Sa palette de dessinateur, aussi à l’aise dans le registre réaliste que dans celui de l’imaginaire, a tout pour satisfaire l’éclectisme folklorique du nouveau projet d’Adolphe Orain, mêlant patrimoine architectural, contes, croyances et traditions populaires. Théophile Busnel collabore à cette occasion avec l’atelier de gravures de Ph. Fernique.
Cinq de ces gravures, inspirées par des légendes et traditions de la forêt de Paimpont, mettent en scène le patrimoine des communes de Paimpont et Monterfil. — ORAIN, Adolphe, Géographie pittoresque du département d’Ille-et-Vilaine - Histoire et Curiosités des 357 communes - Personnages célèbres, Littérateurs, Poètes, Artistes, etc. - Agriculture, Commerce, Industrie.., Rennes, Imprimerie Alph. le Roy fils, 1882. —
La gravure du Tombeau de Merlin
L’illustration du Tombeau de Merlin — Orain, Adolphe (1882) op. cit., p. 441 — est une libre interprétation par Théophile Busnel d’une gravure de Héliodore Pisan parue dans la revue le Magasin Pittoresque en 1846.— CHARTON, Edouard, « Le tombeau de Merlin », Le Magasin Pittoresque, Vol. 14, 1846, p. 87-88, Voir en ligne. —
Comme l’auteur de la gravure de 1846, Théophile Busnel semble ne pas s’être rendu sur les lieux. Le Tombeau de Merlin est représenté par quelques blocs de pierres épars surplombant une mare qui n’a vraisemblablement jamais existé. La composition quasiment identique est toutefois agrémentée d’un sanglier qui agit comme un point de focalisation du regard au centre droit de la gravure. Le réalisme de la lumière plein jour remplace l’éclairage lunaire et fantastique de l’original.

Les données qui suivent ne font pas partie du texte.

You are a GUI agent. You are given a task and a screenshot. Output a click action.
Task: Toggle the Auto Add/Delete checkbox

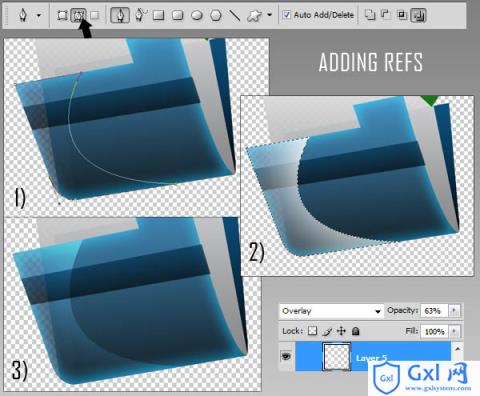286,15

La gravure de la Fontaine de Barenton
L’illustration de la Fontaine de Barenton — Orain, Adolphe (1882) op. cit., p. 440 — est elle aussi inspirée d’une gravure de H. Pisan parue dans la revue le Magasin Pittoresque en 1846.— CHARTON, Edouard, « Fontaine de Baranton », Le Magasin Pittoresque, Vol. 14, 1846, p. 331-332, Voir en ligne. —
Théophile Busnel reprend la représentation fantaisiste et monumentale de la fontaine au dessinateur du Magasin Pittoresque. Il en modifie cependant la composition en recentrant l’image sur la fontaine, reléguant la forêt à un arrière plan à peine perceptible. Le voyageur en quête de rêverie romantique est devenu un « authentique » bûcheron venu chercher un peu de fraicheur et de repos au bord de la fontaine.
La gravure du Revenant de Paimpont
La Géographie pittoresque du département d’Ille-et-Vilaine d’Adolphe Orain relate la croyance en un prêtre fantôme sur la commune de Paimpont 3.

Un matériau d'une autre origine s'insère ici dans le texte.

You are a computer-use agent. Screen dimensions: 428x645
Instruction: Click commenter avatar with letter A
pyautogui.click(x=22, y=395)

Des histoires plus bizarres les unes que les autres, sont encore racontées par les habitants des hameaux cachés dans la forêt. Les uns ont vu, un soir, en traversant la lande, un prêtre recouvert de l’étole, de la chasuble, prêt à dire la messe, avec des cierges à ses côtés. Il eurent beau courir à perdre haleine, le prêtre était toujours près d’eux. Ils firent dire des messes pour le repos de l’âme du revenant et ne le revirent plus.
L’humour de la gravure de Théophile Busnel établit une distance entre l’aspect fantastique et terrifiant de cette croyance et sa représentation.
La gravure de la Statue de saint Méen
Un dessin de Théophile Busnel d’une statue de saint Méen datée du 15e siècle illustre la partie de l’ouvrage d’Adolphe Orain consacrée à l’église abbatiale de Paimpont.— Orain, Adolphe (1882) op. cit., p. 401 —
La gravure de l’Enterrement de jeune fille à Monterfil
La gravure intitulée Enterrement de jeune fille à Monterfil est une libre interprétation d’un tableau d’Amédée Guérard (1824-1898) peint en 1861. — Orain, Adolphe (1882) op. cit., p. 400 —
Théophile Busnel offre une recomposition verticale du tableau original d’Amédée Guérard. La procession de jeunes filles, marchant de front, semble s’avancer vers le lecteur de l’ouvrage d’Adolphe Orain, lui donnant l’impression d’être partie prenante de la scène.